Spiritual disciplines can teach us much about food discipline – I found my 10-day fast extremely rewarding
Julian Baggini
guardian.co.uk, Monday 22 October 2012 15.34 BST
It might seem odd but I, a convinced atheist, have recently completed a 10-day fast based on the Hindu festival of Navratri, which is being celebrated this week. Fasting is refraining from eating at all, or more usually certain proscribed foods.
These days, if we limit what we eat, it is almost certainly because we are trying to lose weight, detox or realise some kind of health benefit. The idea that we might seek to forgo certain foods for moral improvement seems bizarrely anachronistic. The penance of Catholic Lent and Friday fasting make as little sense to most of us as the once common idea that food should be avoided after a death for fear that food around the deceased would be impure.

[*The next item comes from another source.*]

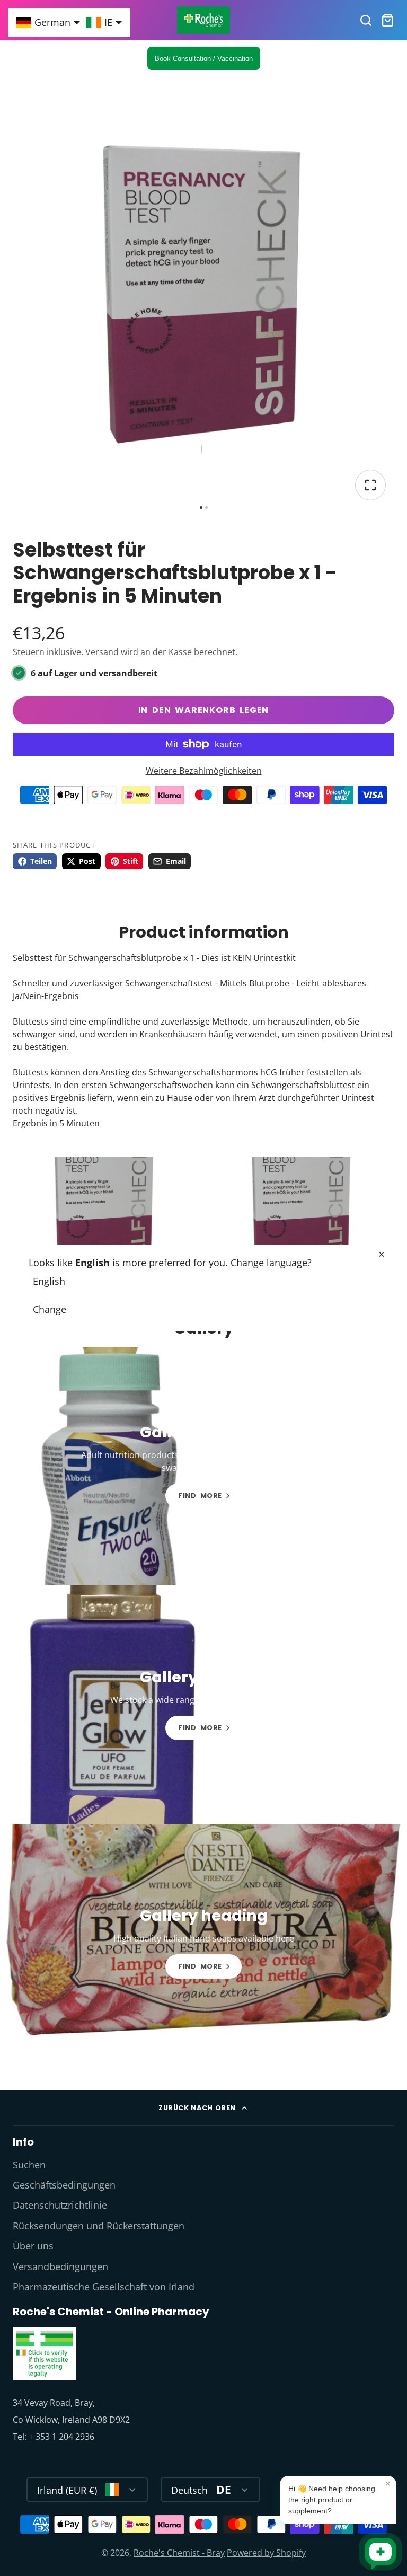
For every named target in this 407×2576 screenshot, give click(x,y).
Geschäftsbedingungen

But there are some real lessons we can learn from spiritual disciplines around food. For the Benedictine former abbot Christopher Jamison, only eating certain things at certain times is a way of countering our tendency to slavishly follow our desires. "It's a way of exercising choice very knowingly," he told me, "and at the same time a way of exercising discipline around food." Similarly, the Buddhist abbot Ajahn Sucitto says that too often eating becomes just one of those "compulsive activities which on a functional level are not necessary. We do it just because of a psychological habit."

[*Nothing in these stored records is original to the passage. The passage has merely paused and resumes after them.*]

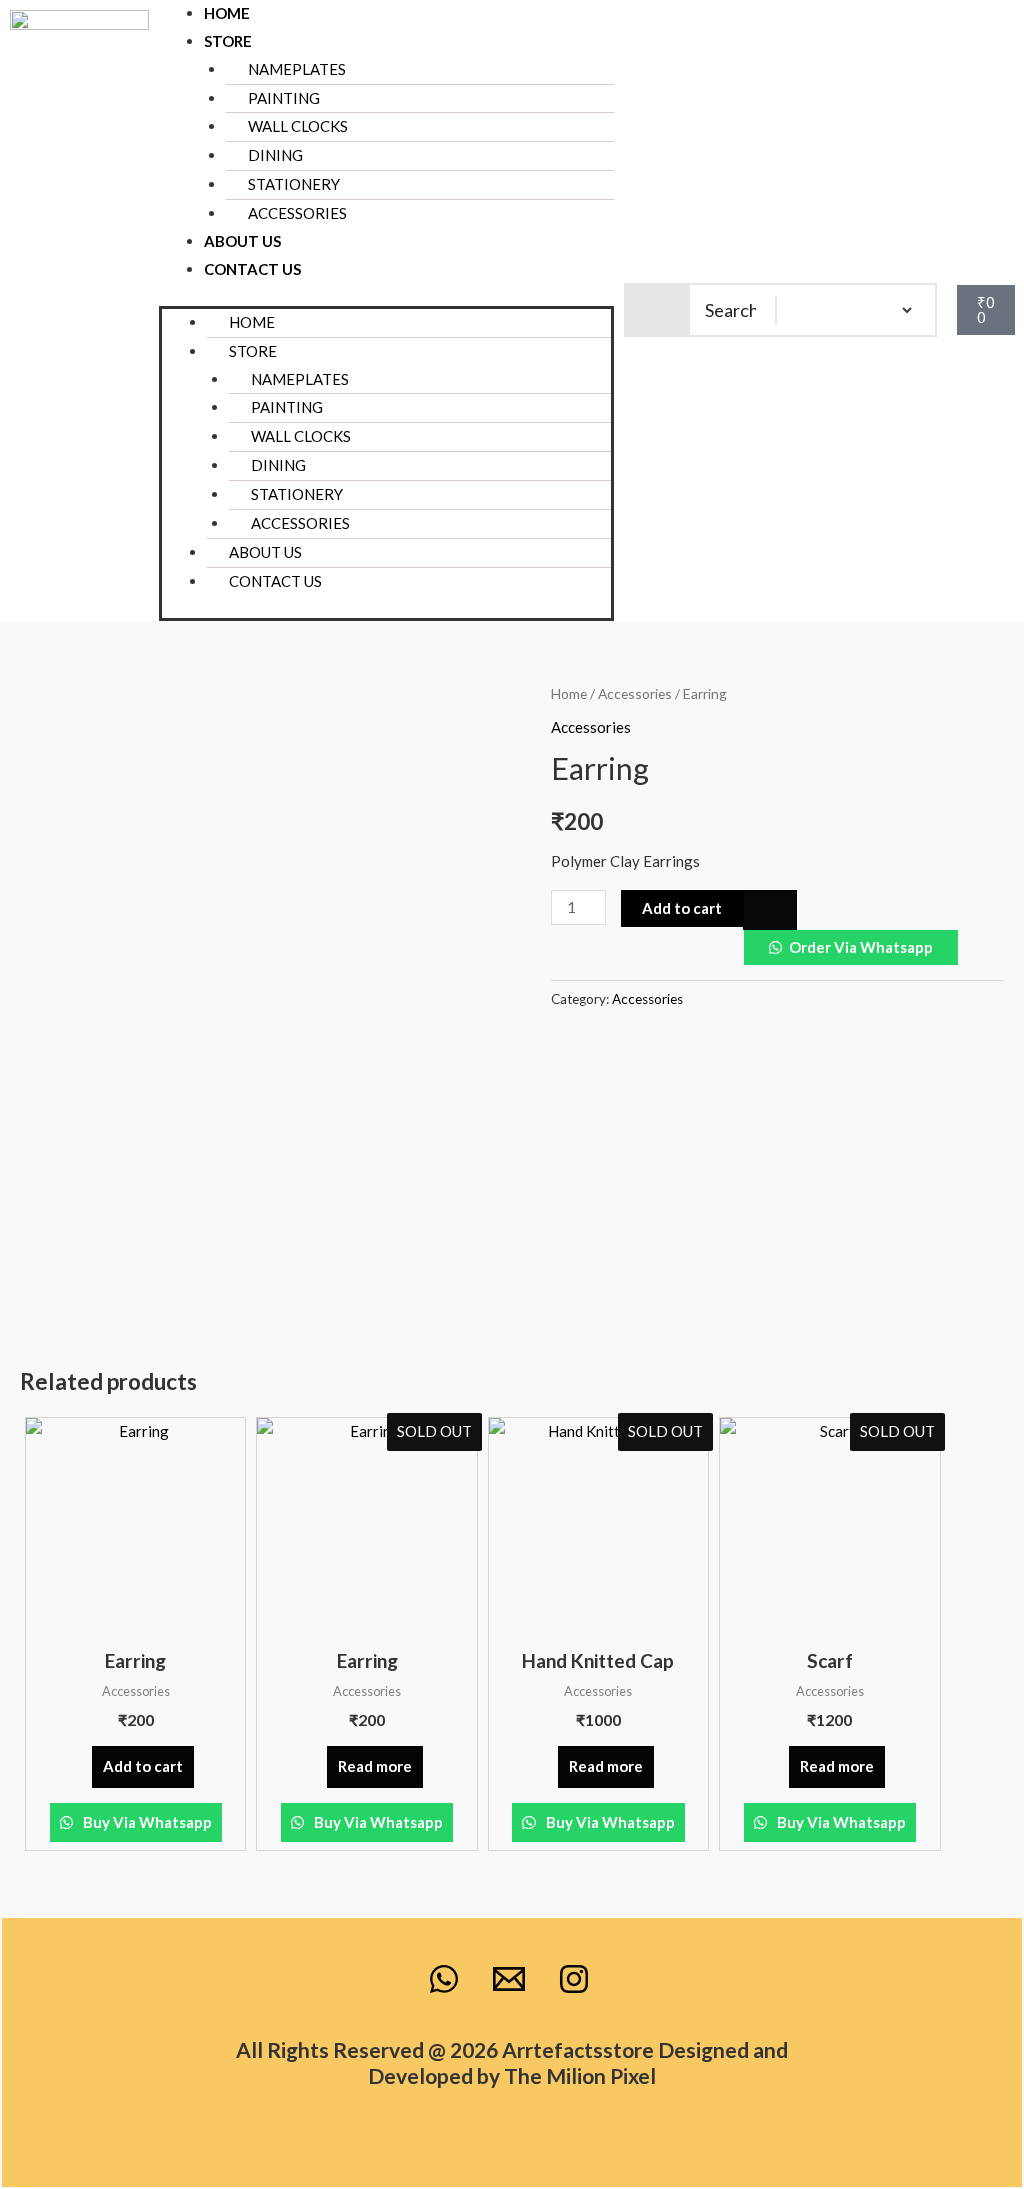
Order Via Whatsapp (861, 947)
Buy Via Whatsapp (146, 1822)
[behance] (447, 1979)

For reasons like this, I thought fasting was worth a try and Navratri – literally meaning nine nights in Sanskrit – looked like a good model. It heralds the start of autumn, and is dedicated to Shakti, the deity responsible for creation. My rules were that I would eat three meals a day, with no snacking in between of any kind. I would forgo meat, seafood and dairy products and would not drink alcohol or eat sweets or cakes. I would strive to eat each meal mindfully and thankfully and on the last evening would have some kind of feast, a celebration of the pleasure and variety of good food rather than an excessive gorging. The idea can be summed up as countering the bad A of automaticity with the three good As of right appreciation, right autonomy and right action.
I found the 10 days extremely rewarding. It wasn't meant to be a trial, and when I did feel hungry I reminded myself that such feelings pass, and unless we're really starving, we can always choose to wait until our next meal.

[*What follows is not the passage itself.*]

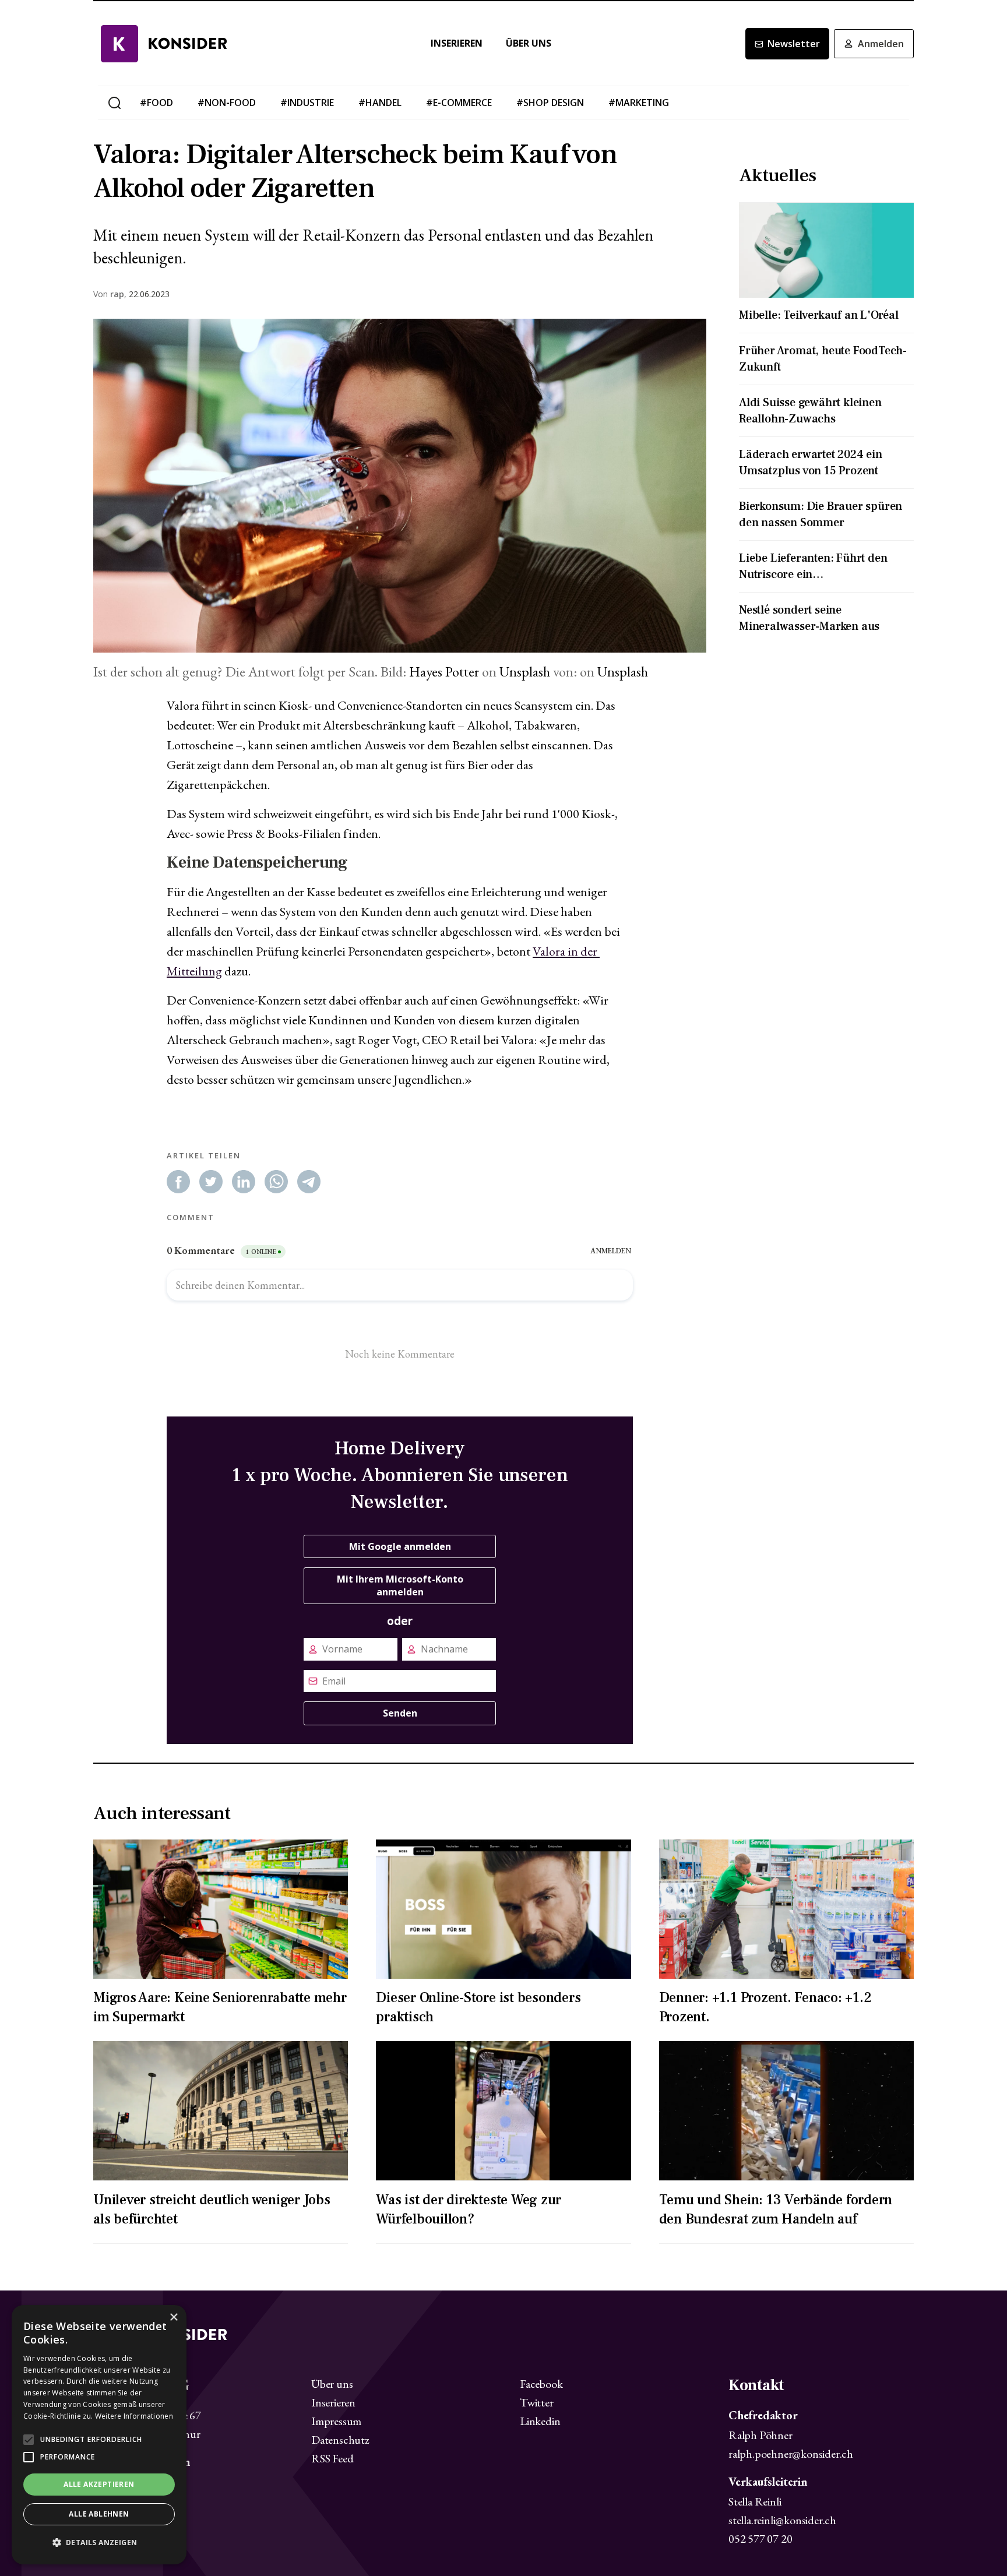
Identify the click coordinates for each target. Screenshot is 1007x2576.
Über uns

I'm not the only atheist learning from religious fasting. The philosopher James Garvey, my successor as editor of the Philosophers' Magazine, has also followed a version of the Ramadan fast several times. "There is some sort of discovery of a part of yourself involved, or maybe a discovery associated with the human experience," he told me, "a feeling of being in control of your appetites for once. I can see why so many religions do it."
I've become quietly evangelical about it. Some people have no trouble controlling their appetites or just don't care much for food. But I suspect most of us eat too thoughtlessly too often. I plan to repeat my fast twice a year, around the spring and autumnal equinoxes. The next one starts on 14 March. I'd be happy for you to join me.